Ouvrant une réflexion sur les étapes intermédiaires utilisées par l’outil mécanique et plus tard le numérique dans la création de l’image, il superposa et conjugua le « grand art » et la culture de masse, jusqu’à dissoudre la figuration dans une quasi abstraction.
Charlier, en remplaçant la beauté par le rire, s’attache à affirmer l’improbable, à mettre en jeu l’esthétique du kitsch ; c’est aussi une thématique que développera Jacquet dans ses passages du sublime au trivial. Dès le début des années 1970, Jacquet utilise les premières images de la Terre provenant de la NASA, s’interrogeant sur les changements de nature dans le passage de l’infiniment petit à l’infiniment grand.

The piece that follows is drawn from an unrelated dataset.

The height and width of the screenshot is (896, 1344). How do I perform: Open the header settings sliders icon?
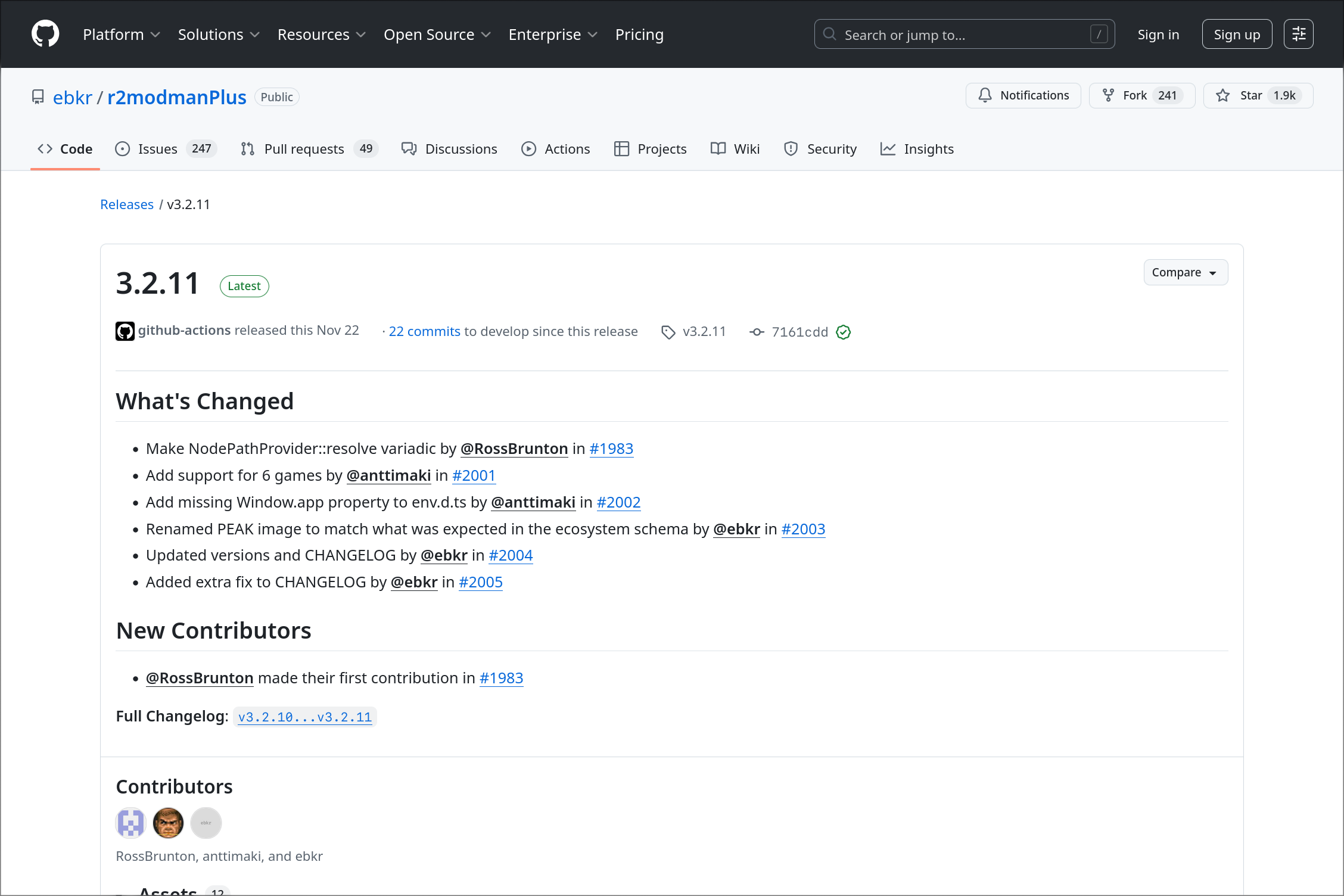1298,34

Dans Chile con carne de 1985 (œuvre présente dans l’exposition), il crée une image subjective à partir des motifs qu’ébauchent les éléments de la photographie spatiale de la Terre : dans une sorte de phénomène d’anamorphose un clown se dessine au large du Chili.
Plus proche de nous (2007) et avec la série, Art in another world, Charlier met en place une réflexion concernant l’imagerie des années 1940 à 1960 aux États-Unis caractérisant une sorte d’esthétique internationale. Il met le doigt sur un monde paradoxal dont la forme extérieure se serait arrêtée définitivement sur l’image d’un moment de son histoire.
L’exposition présentée par la galerie rassemble des œuvres des années 1960 aux années 2000 ; elle témoigne pour les deux artistes de leur constante soif d’expérimentation et de recherche, que l’on retrouve dans leur propension à avoir utilisé, de façon pionnière, de nouveaux supports ainsi que des médiums très différents. Leurs démarches respectives démontrent une grande cohérence, aussi bien en termes d’inventivité plastique que d’attention au langage.
Alain Jacquet est né en 1939 à Neuilly-sur-Seine. Il est décédé en 2008 à New York (États-Unis). La dernière rétrospective consacrée à son travail, Alain Jacquet, Camouflages et Trames, a eu lieu en 2005 au MAMAC, Musée d’art moderne et contemporain, à Nice.
La galerie George-Philippe et Nathalie Vallois présentera à Paris une exposition, Alain Jacquet, Des Images d’Epinal aux Camouflages (1962-1963), du 7 septembre au 11 octobre 2015.
Jacques Charlier est né en 1939 à Liège (Belgique). Son travail figure actuellement dans les expositions I Belgi Barbari e Poeti, Museo d’Arte Contemporanea di Roma, visible jusqu’au 27 septembre 2015 ainsi que dans l’exposition itinérante, The importance of being, Museo Nacional de Bellas Artes, la Havane ; Museo de Arte Contemporaneo, Buenos-Aires et Museo de Arte Moderna, Rio de Janeiro (3 avril 2015 – 14 février 2016).